= Robert Drury (Jesuit) =

Robert Drury (1587–1623) was an English Jesuit.

==Biography==
Drury was born in 1587 in Middlesex, Kingdom of England, son of William Drury, D.C.L., judge of the prerogative court (who was converted to the Catholic faith in articulo mortis), and his wife, Mary, daughter of Sir Richard Southwell of Woodrising, Norfolk, a relative of Father Robert Southwell the poet. He was educated in London, and at the age of fourteen was sent to the English College at Douay, where he began his course of humanities, which he completed at St. Omer.

On 9 October 1605 he entered the English College, Rome, for his higher course. After receiving minor orders he joined the Society of Jesus in October 1608, and subsequently he repaired to Posna to finish his theology, arriving there 28 February 1611–12. In 1620 he was rector of the college at St. Omer, and afterwards was sent on the mission to his native country, where he became a distinguished preacher.

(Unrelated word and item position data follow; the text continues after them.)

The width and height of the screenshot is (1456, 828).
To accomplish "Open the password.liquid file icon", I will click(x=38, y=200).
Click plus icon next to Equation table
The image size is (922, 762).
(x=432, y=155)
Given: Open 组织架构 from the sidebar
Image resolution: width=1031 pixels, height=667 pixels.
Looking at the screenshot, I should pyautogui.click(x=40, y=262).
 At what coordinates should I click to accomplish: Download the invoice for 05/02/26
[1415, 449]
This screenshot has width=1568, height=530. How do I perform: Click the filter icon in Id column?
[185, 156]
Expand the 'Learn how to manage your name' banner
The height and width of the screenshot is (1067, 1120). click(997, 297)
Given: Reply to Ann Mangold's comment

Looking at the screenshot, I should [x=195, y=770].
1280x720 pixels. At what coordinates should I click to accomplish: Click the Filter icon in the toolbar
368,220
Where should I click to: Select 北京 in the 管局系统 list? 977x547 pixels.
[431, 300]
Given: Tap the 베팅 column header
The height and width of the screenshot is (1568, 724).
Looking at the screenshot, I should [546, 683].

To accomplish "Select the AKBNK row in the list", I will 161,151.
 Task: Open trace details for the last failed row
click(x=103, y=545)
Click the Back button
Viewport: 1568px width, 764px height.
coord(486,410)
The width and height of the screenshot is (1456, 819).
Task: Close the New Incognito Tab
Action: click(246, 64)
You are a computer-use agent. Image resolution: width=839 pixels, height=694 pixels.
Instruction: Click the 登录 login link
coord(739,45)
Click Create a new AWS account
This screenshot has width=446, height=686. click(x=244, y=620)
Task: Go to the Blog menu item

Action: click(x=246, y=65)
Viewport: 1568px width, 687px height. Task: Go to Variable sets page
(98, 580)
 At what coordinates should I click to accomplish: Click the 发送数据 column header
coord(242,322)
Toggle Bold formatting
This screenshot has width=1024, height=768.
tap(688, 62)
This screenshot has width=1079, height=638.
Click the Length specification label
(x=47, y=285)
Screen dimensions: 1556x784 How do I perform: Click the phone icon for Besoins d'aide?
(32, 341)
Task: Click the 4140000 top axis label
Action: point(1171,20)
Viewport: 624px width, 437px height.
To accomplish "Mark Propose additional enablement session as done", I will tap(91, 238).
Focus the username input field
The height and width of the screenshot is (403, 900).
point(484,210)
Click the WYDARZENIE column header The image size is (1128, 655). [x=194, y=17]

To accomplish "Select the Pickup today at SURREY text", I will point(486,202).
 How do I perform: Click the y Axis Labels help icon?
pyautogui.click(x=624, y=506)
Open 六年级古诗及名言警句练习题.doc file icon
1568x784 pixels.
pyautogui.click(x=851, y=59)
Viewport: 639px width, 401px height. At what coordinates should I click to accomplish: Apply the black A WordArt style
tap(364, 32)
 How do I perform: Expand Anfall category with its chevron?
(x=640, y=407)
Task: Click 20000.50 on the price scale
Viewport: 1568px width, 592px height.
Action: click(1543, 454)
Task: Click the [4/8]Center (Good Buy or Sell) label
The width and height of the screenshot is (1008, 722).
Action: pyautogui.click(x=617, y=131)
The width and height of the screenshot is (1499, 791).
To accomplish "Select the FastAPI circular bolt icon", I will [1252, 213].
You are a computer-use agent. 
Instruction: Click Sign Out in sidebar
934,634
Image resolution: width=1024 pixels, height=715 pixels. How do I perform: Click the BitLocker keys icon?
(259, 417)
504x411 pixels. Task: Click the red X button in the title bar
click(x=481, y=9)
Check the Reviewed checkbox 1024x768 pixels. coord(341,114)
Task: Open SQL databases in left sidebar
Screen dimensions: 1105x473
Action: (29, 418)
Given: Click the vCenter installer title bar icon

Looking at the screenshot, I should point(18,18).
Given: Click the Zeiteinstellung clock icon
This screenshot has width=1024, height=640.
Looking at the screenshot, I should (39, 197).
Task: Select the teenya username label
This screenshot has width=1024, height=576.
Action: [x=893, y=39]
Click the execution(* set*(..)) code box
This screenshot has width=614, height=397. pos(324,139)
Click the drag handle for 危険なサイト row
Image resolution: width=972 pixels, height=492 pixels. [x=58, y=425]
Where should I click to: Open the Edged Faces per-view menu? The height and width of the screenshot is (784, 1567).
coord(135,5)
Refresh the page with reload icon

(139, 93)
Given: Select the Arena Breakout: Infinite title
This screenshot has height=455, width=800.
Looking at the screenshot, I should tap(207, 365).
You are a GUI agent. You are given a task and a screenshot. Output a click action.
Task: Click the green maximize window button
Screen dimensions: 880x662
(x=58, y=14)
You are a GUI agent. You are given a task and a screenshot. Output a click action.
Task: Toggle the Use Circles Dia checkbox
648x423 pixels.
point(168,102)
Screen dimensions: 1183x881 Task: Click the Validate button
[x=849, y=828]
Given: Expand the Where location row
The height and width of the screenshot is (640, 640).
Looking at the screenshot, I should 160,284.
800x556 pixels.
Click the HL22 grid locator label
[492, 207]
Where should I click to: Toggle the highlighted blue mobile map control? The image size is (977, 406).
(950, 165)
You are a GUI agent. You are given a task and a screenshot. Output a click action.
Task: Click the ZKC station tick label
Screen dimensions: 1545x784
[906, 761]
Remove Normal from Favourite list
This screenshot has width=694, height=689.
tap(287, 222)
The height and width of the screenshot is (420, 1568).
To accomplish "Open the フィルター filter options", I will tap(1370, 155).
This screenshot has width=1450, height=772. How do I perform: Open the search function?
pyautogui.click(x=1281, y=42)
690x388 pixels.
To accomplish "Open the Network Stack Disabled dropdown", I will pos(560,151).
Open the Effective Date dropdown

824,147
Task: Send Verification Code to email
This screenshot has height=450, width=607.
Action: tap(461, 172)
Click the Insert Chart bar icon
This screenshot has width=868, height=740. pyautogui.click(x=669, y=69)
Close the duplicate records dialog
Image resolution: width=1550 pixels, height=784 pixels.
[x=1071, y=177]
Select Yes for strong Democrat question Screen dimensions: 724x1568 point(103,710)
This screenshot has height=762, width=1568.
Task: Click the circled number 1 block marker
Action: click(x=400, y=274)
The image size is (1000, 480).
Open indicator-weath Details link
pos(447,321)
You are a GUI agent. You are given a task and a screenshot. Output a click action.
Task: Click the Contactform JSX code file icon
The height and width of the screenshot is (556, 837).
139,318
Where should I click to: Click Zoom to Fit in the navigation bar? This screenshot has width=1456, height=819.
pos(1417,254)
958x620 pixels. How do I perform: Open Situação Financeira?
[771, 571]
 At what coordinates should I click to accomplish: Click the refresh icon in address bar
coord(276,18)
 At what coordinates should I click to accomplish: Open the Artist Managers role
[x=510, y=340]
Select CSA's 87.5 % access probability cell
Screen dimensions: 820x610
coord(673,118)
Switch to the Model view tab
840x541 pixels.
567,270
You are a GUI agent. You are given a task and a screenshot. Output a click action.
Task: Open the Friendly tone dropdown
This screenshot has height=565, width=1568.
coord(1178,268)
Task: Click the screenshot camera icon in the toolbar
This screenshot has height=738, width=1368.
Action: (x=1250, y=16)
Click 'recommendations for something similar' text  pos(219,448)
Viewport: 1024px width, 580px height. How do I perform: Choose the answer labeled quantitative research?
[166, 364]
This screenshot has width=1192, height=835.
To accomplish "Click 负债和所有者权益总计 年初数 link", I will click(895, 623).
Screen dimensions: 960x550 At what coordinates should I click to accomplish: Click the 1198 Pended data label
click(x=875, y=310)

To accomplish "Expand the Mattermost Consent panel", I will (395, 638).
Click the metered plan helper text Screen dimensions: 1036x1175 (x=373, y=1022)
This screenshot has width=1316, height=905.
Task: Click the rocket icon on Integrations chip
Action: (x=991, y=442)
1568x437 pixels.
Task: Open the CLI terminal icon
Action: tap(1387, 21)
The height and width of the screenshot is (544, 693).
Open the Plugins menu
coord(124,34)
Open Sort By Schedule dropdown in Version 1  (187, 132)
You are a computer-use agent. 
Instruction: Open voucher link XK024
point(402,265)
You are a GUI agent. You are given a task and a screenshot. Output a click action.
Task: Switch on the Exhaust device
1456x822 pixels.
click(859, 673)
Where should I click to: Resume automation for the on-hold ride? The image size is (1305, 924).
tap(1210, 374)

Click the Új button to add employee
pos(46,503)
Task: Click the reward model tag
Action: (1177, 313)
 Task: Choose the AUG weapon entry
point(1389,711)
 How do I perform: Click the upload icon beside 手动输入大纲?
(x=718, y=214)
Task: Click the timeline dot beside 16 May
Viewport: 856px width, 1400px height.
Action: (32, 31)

He was professed of the four vows 8 September 1622. Occasionally he went under the names of Bedford and Stanley.

He lost his life on Sunday, 5 November (N.S.) 1623, at the Fatal Vespers in Blackfriars.

==Works==
There is a eulogium of Drury in the preface to a book called F. Robert Drury's Reliquary (1624), containing his prayers and devotions. Stow says that he was reputed by his fellow-churchmen to be a man of great learning, and generally admitted to be of good moral life.